SEASON 18 REVIEW: “The Leisure Hive”

My Season 18 boxset has arrived, and with it a new series of reviews! Join me as I journey into uncharted territory and watch and review Tom Baker’s final season as the Fourth Doctor. First up: “The Leisure Hive”.

Right from the opening scene, a seemingly-endless pan over Brighton Beach, I knew this story was to be a special one, at least on a visual level. From the wonderfully-shot model of the Leisure Hive itself, to the special effects of the Tachyon Recreation Generator machine, Lovett Bickford has made this episode look dynamic, modern and sleek. Along with the upscaled quality of the BluRay, his direction renders The Leisure Hive an absolutely stunning watch.

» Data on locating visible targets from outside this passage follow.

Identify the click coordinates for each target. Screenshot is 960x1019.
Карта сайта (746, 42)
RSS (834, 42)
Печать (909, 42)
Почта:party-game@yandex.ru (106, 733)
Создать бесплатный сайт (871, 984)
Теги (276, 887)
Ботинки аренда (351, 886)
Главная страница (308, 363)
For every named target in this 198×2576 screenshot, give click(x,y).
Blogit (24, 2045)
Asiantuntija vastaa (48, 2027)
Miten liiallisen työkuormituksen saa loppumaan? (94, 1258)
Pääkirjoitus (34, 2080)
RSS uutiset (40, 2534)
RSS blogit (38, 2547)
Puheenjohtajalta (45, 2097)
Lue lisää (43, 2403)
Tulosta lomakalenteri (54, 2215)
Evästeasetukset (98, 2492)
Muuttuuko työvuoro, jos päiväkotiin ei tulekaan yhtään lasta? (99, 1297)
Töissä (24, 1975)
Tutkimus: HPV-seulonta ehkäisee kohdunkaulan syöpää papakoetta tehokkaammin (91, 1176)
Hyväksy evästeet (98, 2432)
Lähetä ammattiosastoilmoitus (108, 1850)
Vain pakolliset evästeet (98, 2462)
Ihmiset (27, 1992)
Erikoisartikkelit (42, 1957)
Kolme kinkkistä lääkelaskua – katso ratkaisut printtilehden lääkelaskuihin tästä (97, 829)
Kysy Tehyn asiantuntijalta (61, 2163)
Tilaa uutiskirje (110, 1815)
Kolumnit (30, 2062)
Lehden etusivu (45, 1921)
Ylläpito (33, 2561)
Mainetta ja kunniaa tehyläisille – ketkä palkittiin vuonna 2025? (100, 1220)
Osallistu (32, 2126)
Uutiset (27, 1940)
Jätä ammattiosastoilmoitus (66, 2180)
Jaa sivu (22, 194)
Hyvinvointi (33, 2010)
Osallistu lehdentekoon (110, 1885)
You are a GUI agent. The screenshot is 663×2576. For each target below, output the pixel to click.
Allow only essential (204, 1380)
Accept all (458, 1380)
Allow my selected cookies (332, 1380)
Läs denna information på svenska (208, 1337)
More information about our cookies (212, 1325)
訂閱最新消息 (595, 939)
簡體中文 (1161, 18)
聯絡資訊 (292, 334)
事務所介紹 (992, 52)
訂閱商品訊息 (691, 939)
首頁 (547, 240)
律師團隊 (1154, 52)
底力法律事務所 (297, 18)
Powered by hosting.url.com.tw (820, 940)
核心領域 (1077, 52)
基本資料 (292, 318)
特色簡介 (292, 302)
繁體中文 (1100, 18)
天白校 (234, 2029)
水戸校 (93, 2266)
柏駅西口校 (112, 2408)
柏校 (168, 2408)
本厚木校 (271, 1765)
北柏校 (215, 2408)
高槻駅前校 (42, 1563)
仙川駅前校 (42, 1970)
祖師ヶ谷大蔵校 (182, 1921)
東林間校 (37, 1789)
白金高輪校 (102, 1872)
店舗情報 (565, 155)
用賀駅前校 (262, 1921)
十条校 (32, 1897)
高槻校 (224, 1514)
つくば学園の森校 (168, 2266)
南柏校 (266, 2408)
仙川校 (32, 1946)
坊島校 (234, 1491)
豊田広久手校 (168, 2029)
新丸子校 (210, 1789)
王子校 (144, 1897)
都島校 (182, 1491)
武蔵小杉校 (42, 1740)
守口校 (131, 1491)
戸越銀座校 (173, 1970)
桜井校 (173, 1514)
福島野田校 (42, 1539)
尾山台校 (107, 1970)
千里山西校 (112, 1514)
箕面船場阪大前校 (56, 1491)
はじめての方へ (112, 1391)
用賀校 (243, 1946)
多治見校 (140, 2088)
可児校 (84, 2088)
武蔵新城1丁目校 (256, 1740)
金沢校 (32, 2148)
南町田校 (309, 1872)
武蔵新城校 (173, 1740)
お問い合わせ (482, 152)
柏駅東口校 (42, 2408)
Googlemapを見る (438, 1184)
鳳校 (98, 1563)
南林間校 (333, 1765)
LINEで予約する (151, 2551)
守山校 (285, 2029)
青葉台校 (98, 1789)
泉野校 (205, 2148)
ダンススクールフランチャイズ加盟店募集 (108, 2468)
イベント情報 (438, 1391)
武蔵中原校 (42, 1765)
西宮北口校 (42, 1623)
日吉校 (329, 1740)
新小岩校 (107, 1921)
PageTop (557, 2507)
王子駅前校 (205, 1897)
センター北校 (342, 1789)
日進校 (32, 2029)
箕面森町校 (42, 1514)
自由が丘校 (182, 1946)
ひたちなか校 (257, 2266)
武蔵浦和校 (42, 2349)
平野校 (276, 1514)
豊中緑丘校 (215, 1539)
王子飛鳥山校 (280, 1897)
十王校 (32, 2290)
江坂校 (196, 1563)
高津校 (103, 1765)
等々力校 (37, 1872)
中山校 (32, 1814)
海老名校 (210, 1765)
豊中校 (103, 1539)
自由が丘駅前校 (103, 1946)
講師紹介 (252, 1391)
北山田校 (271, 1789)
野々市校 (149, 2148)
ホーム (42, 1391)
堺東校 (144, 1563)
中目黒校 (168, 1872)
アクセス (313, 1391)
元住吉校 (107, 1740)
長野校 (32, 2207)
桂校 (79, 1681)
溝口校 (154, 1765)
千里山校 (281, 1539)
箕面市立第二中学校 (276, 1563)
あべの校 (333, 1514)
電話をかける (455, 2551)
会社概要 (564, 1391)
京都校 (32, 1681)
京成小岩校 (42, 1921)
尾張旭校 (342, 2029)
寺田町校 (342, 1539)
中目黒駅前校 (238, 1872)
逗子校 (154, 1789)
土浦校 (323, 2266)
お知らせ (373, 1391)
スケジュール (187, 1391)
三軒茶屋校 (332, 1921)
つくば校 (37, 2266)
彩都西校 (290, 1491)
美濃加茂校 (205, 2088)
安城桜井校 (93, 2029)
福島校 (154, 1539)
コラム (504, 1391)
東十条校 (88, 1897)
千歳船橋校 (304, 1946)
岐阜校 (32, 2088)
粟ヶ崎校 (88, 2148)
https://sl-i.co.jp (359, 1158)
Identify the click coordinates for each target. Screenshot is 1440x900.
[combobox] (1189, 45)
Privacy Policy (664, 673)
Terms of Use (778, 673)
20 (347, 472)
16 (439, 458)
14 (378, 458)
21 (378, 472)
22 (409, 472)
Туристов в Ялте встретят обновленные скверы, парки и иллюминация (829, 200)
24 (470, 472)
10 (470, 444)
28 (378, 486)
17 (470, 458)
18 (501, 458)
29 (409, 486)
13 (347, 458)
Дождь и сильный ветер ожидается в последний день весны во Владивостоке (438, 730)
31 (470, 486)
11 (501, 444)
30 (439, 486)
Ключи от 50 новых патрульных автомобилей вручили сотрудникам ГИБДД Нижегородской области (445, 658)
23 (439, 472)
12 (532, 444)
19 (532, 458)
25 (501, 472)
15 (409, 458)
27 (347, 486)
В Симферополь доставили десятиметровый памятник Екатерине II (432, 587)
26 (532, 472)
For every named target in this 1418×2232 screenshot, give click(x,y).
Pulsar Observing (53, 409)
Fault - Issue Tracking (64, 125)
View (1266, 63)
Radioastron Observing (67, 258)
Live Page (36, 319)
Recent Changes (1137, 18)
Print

The story itself deals with the rather gritty themes of nuclear war and extinction, as well as explaining to the uninitiated the concept of the tachyon. All of this seriousness is complemented by a great sense of fun, however, with some comedic moments peppered throughout the story which bring it to life.

Tom Baker and Lalla Ward are on top form, though I felt them to be a little underused in this episode. The dourness often ascribed to the Fourth Doctor in this season is indeed present, but I feel that this didn’t harm the story in any way, and the character still got to express some of his trademark goofiness in some scenes. Romana, I feel, was reduced to the role of the stereotypical companion here, asking questions and running about, but she does get to shine in a few scenes, particularly those where she’s working on the Generator with Nigel Lambert‘s Hardin.

The guest characters are all well-played, with Adrienne Corri‘s Mena and David Haig‘s Pangol proving particularly impressive. Their performances amplify the strong worldbuilding writer David Fisher gives to the Argolin people and their world, elevating them beyond the usual Classic Who alien.

What lets this story down most is the Foamasi. While, conceptually, they’re a great idea (intelligent lizards who aren’t stereotypical villains), I felt that the execution was incredibly lacking. In contrast with the stunning design of the Argolins, the Foamasi suits are cumbersome and clearly just costumes. Furthermore, the notion that these bulky things can disguise themselves as humans is absolutely ridiculous!


A great start to a new era of Doctor Who, combining hard science with a sense of playfulness. The design elements and direction are wonderful, but the story is let down by its sidelining of the regulars and the realisation of the Foamasi.